From giving up alcohol to writing term papers to attending Monday night meditations, Lent is a busy and challenging time for all students. Boston College’s Campus Ministry and affiliated student organizations provide myriad ways to celebrate the Lenten season, no matter what busy schedule students are juggling.
Annie McEwen, president of the Liturgy Arts Group (LAG), co-leader of Cura Council, and A&S ’14, is an active participant in most of the Lenten programs Campus Ministry has to offer. “The best part of the season is getting to celebrate it with your peers,” McEwen said. “There is something different about getting to talk about all that is going on in an environment where everyone is the same age as you.”
Because there are so many programs taking place for Lent, many of them provide flexible meeting times to make sure students can attend as many as possible. For example, the Lenten Busy Student Retreat has “no requirements or prerequisites,” according to the Campus Ministry website. The retreat takes place throughout the season and serves to encourage students to incorporate prayer in their everyday lives.
There are three components to the retreat. The first is a call for participants to commit to 20 minutes of prayer each day. The second is three hour-long meetings with a spiritual companion-usually a campus minister or faculty member-who will discuss issues relating to the student’s faith and life experience throughout the semester. The third is optional gatherings that provide the opportunity for everyone participating in the retreat to gather for community prayer and reflection.
“Everyone loves the Busy Student Retreat because it lets you work at your own pace and gives people the chance to set their own schedule instead of setting aside a whole weekend for a retreat,” McEwen said. “What many people may not know is Campus Ministry does the same retreat in the fall, too.”
In addition to participating in a retreat, many students seek opportunities to receive the Catholic sacrament of Reconciliation during Lent. Campus Ministry provides three services during April at the various chapels around campus. A small group of LAG members provide the music for each service. “The services are always intimate and pretty,” McEwen said.
For students who do not wish to participate in Reconciliation, there are several other options for quiet Lenten prayer and meditation. Taize Prayer, a service that takes place once a month during the spring semester in Gasson Chapel, provides a less formal outlet for prayer than the sacrament of Reconciliation.
“If I could sum up Taize in three words it would be singing, silence, and candles,” McEwen said. “Most people come in their pajamas and bring pillows.” The services include traditional chants that originated from a Catholic establishment in Taize, France. McEwen described the experience as a “spiritual movement” that takes participants from prayer, to mediation, to peace. “The services only last about 20 minutes, so it is a great way for students to take a quick study break, relax, and then get back to work,” she said. LAG and Cura Council sponsor all of the Taize Prayer services, and the next service will take place at 8:30 p.m. on Monday, April 28.

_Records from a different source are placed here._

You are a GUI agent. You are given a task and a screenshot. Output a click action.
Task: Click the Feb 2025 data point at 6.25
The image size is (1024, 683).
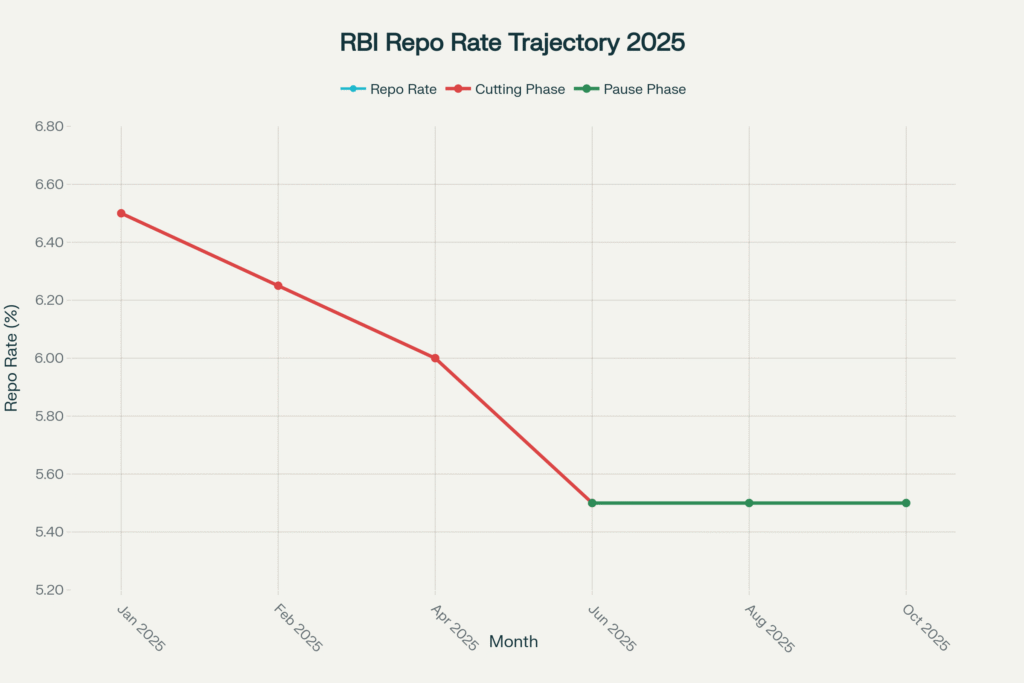(x=278, y=286)
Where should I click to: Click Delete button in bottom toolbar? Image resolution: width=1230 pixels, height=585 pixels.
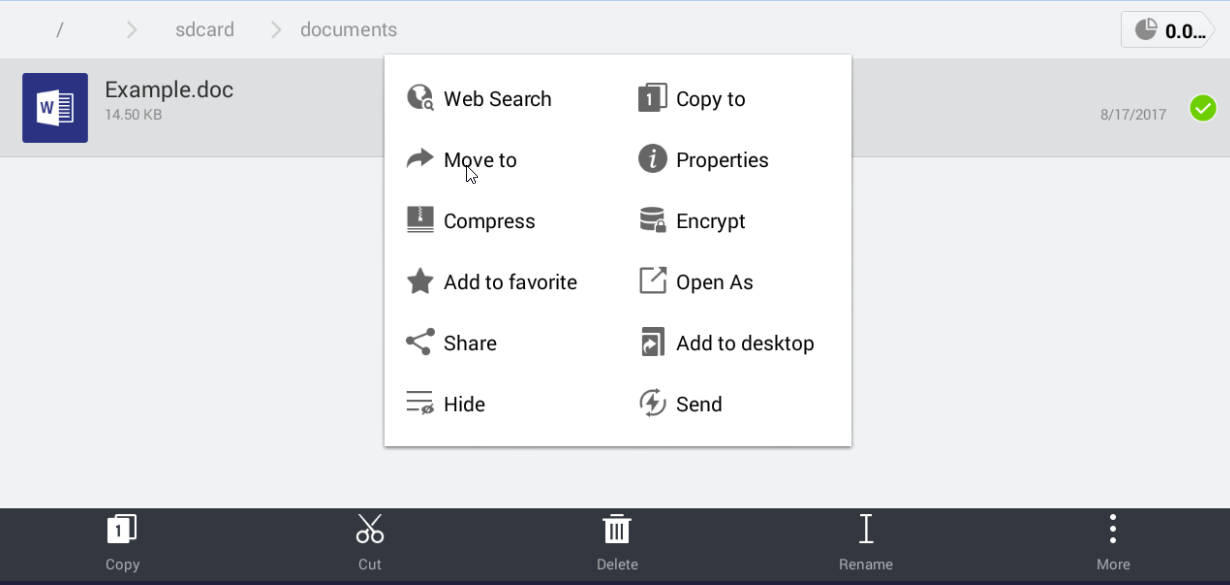[x=617, y=543]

Students looking for more informal ways to reflect on the Lenten season can attend Theology by the Slice, a weekly program held by the St. Thomas More Society on Monday nights in the Gasson Commons. Preceded by a more formal holy hour, Theology by the Slice allows students to reflect in a more casual setting with friends and ministers. “It’s one of those programs that I recommend everyone try at least once-plus, it’s free pizza,” McEwen said.
Perhaps the most challenging program that Campus Ministry initiates during Lent is Give it Up, Live it Up. Due to the prevalence of the drinking culture at BC, students are encouraged to give up alcohol in some capacity during the Lenten season. Students can pledge to give up alcohol for the entire 40 days, one week, or one night each weekend.
“The great part about this program is that students can chose their own level of commitment-what they personally feel comfortable with,” McEwen said. “Also, students can stop by the Campus Ministry office to pick up the purple bracelets that remind you and let others know that you are participating.”
McEwen explained that due to all of these services and programs, it is the busiest time of the year for LAG. “Right now, we are preparing for our Arts Fest performance, but in addition to that, we are all over campus because we co-sponsor a lot of these events,” she said. “We also have to learn new songs for the different parts of the Mass during the Lenten season-but Lent music has always been my favorite.” LAG is open to all singers and musicians, regardless of talent level, time commitment, or religious affiliation.
McEwen’s involvement on Cura Council requires extra hours during the Lenten season as well. Cura Council is a Christian life community that provides students with a weekly meeting to build lasting friendships that “challenge the deeper questions of meaning and faith operating all of their experiences,” according to the Campus Ministry website. “My group meets on Thursday nights, and we really have a lot to discuss at this time of year,” McEwen said.
Throughout the year, the Rite of Christian Initiation of Adults (RCIA) provides students with services so that they may gain full participation in the Catholic community. Easter is the culmination of the RCIA’s hard work, as the sacraments of Baptism, First Eucharist, and Confirmation are administered for the first time. “I’m lucky to get to be a part of those students’ journey, as LAG sings at the Masses during Holy Week,” McEwen said.
Although it’s nearly impossible for students to participate in every event Campus Ministry and its affiliated organizations have to offer, McEwen encourages students to try. “Everyone should take advantage of the season and the sacred spaces around campus,” she said.